Problem to work on - Revise the records below so that every "computer-use agent" becomes "desktop automation agent", leaving everything else unchanged.

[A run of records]

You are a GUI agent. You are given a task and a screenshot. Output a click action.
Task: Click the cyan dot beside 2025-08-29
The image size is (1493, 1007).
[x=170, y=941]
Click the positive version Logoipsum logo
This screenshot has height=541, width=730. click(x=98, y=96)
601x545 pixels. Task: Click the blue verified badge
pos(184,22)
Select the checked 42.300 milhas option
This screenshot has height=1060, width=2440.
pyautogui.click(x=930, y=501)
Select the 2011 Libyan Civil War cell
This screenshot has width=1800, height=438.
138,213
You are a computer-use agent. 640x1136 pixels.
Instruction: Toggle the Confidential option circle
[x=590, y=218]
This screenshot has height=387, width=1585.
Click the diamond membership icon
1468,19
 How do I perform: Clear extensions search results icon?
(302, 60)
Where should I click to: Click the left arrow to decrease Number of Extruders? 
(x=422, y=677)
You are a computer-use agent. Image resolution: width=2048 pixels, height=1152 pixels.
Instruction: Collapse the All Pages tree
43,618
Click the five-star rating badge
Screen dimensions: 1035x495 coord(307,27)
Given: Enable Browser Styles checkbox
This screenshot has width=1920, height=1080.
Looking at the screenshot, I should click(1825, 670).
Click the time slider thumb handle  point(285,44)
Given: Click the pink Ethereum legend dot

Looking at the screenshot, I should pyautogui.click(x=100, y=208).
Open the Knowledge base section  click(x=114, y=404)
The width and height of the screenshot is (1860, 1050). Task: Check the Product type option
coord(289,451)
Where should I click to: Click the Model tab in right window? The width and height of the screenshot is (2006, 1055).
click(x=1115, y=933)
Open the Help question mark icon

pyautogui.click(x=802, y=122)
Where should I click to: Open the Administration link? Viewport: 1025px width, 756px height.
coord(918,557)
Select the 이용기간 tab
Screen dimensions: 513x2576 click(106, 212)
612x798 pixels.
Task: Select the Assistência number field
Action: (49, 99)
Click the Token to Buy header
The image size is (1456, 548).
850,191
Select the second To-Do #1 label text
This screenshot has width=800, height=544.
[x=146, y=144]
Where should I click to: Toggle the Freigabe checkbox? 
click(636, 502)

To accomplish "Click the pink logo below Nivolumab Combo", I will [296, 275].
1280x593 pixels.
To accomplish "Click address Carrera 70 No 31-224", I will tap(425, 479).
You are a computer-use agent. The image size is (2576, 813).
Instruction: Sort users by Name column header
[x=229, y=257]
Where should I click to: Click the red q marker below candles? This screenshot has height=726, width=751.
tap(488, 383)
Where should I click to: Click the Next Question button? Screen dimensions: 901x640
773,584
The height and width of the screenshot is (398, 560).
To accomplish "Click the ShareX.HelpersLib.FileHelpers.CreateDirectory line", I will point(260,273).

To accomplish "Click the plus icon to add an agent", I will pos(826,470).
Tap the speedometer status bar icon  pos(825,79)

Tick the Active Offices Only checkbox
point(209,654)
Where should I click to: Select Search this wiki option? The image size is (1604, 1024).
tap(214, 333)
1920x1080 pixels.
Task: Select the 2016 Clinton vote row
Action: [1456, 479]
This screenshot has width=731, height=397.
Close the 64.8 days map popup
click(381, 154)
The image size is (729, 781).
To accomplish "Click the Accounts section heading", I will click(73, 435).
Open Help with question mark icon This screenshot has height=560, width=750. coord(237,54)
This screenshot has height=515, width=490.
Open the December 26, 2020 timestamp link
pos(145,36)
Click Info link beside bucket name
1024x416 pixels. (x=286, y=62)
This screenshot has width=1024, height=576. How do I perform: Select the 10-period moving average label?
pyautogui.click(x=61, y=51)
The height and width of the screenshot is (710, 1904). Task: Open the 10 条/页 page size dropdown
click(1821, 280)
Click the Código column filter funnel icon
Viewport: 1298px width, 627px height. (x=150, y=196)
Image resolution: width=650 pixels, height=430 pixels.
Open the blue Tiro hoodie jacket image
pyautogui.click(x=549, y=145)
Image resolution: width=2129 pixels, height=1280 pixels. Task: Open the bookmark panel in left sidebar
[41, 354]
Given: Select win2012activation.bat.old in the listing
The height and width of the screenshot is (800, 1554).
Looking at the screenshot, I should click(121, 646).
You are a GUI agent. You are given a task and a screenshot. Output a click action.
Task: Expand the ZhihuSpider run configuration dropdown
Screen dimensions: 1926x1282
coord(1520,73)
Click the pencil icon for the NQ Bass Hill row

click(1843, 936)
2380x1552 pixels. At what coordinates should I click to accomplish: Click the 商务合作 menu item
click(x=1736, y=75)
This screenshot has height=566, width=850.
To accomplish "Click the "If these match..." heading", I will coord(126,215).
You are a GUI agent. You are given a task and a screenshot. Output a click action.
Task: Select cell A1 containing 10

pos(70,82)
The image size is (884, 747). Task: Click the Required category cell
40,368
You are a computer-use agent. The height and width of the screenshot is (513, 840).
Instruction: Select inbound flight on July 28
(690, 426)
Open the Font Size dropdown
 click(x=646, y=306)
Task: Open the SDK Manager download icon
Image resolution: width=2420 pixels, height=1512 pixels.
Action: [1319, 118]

Solution for this exercise -
You are a GUI agent. You are given a task and a screenshot. Output a click action.
Task: Click the cyan dot beside 2025-08-29
The image size is (1493, 1007).
[x=170, y=941]
Click the positive version Logoipsum logo
This screenshot has height=541, width=730. click(x=98, y=96)
601x545 pixels. Task: Click the blue verified badge
pos(184,22)
Select the checked 42.300 milhas option
This screenshot has height=1060, width=2440.
pyautogui.click(x=930, y=501)
Select the 2011 Libyan Civil War cell
This screenshot has width=1800, height=438.
138,213
You are a desktop automation agent. 640x1136 pixels.
Instruction: Toggle the Confidential option circle
[x=590, y=218]
This screenshot has height=387, width=1585.
Click the diamond membership icon
1468,19
 How do I perform: Clear extensions search results icon?
(302, 60)
Where should I click to: Click the left arrow to decrease Number of Extruders? 
(x=422, y=677)
You are a desktop automation agent. Image resolution: width=2048 pixels, height=1152 pixels.
Instruction: Collapse the All Pages tree
43,618
Click the five-star rating badge
Screen dimensions: 1035x495 coord(307,27)
Given: Enable Browser Styles checkbox
This screenshot has width=1920, height=1080.
Looking at the screenshot, I should click(1825, 670).
Click the time slider thumb handle  point(285,44)
Given: Click the pink Ethereum legend dot

Looking at the screenshot, I should pyautogui.click(x=100, y=208).
Open the Knowledge base section  click(x=114, y=404)
The width and height of the screenshot is (1860, 1050). Task: Check the Product type option
coord(289,451)
Where should I click to: Click the Model tab in right window? The width and height of the screenshot is (2006, 1055).
click(x=1115, y=933)
Open the Help question mark icon

pyautogui.click(x=802, y=122)
Where should I click to: Open the Administration link? Viewport: 1025px width, 756px height.
coord(918,557)
Select the 이용기간 tab
Screen dimensions: 513x2576 click(106, 212)
612x798 pixels.
Task: Select the Assistência number field
Action: (49, 99)
Click the Token to Buy header
The image size is (1456, 548).
850,191
Select the second To-Do #1 label text
This screenshot has width=800, height=544.
[x=146, y=144]
Where should I click to: Toggle the Freigabe checkbox? 
click(636, 502)

To accomplish "Click the pink logo below Nivolumab Combo", I will [296, 275].
1280x593 pixels.
To accomplish "Click address Carrera 70 No 31-224", I will tap(425, 479).
You are a desktop automation agent. The image size is (2576, 813).
Instruction: Sort users by Name column header
[x=229, y=257]
Where should I click to: Click the red q marker below candles? This screenshot has height=726, width=751.
tap(488, 383)
Where should I click to: Click the Next Question button? Screen dimensions: 901x640
773,584
The height and width of the screenshot is (398, 560).
To accomplish "Click the ShareX.HelpersLib.FileHelpers.CreateDirectory line", I will point(260,273).

To accomplish "Click the plus icon to add an agent", I will pos(826,470).
Tap the speedometer status bar icon  pos(825,79)

Tick the Active Offices Only checkbox
point(209,654)
Where should I click to: Select Search this wiki option? The image size is (1604, 1024).
tap(214, 333)
1920x1080 pixels.
Task: Select the 2016 Clinton vote row
Action: [1456, 479]
This screenshot has width=731, height=397.
Close the 64.8 days map popup
click(381, 154)
The image size is (729, 781).
To accomplish "Click the Accounts section heading", I will click(73, 435).
Open Help with question mark icon This screenshot has height=560, width=750. coord(237,54)
This screenshot has height=515, width=490.
Open the December 26, 2020 timestamp link
pos(145,36)
Click Info link beside bucket name
1024x416 pixels. (x=286, y=62)
This screenshot has width=1024, height=576. How do I perform: Select the 10-period moving average label?
pyautogui.click(x=61, y=51)
The height and width of the screenshot is (710, 1904). Task: Open the 10 条/页 page size dropdown
click(1821, 280)
Click the Código column filter funnel icon
Viewport: 1298px width, 627px height. (x=150, y=196)
Image resolution: width=650 pixels, height=430 pixels.
Open the blue Tiro hoodie jacket image
pyautogui.click(x=549, y=145)
Image resolution: width=2129 pixels, height=1280 pixels. Task: Open the bookmark panel in left sidebar
[41, 354]
Given: Select win2012activation.bat.old in the listing
The height and width of the screenshot is (800, 1554).
Looking at the screenshot, I should click(121, 646).
You are a GUI agent. You are given a task and a screenshot. Output a click action.
Task: Expand the ZhihuSpider run configuration dropdown
Screen dimensions: 1926x1282
coord(1520,73)
Click the pencil icon for the NQ Bass Hill row

click(1843, 936)
2380x1552 pixels. At what coordinates should I click to accomplish: Click the 商务合作 menu item
click(x=1736, y=75)
This screenshot has height=566, width=850.
To accomplish "Click the "If these match..." heading", I will coord(126,215).
You are a GUI agent. You are given a task and a screenshot. Output a click action.
Task: Select cell A1 containing 10

pos(70,82)
The image size is (884, 747). Task: Click the Required category cell
40,368
You are a desktop automation agent. The height and width of the screenshot is (513, 840).
Instruction: Select inbound flight on July 28
(690, 426)
Open the Font Size dropdown
 click(x=646, y=306)
Task: Open the SDK Manager download icon
Image resolution: width=2420 pixels, height=1512 pixels.
Action: [1319, 118]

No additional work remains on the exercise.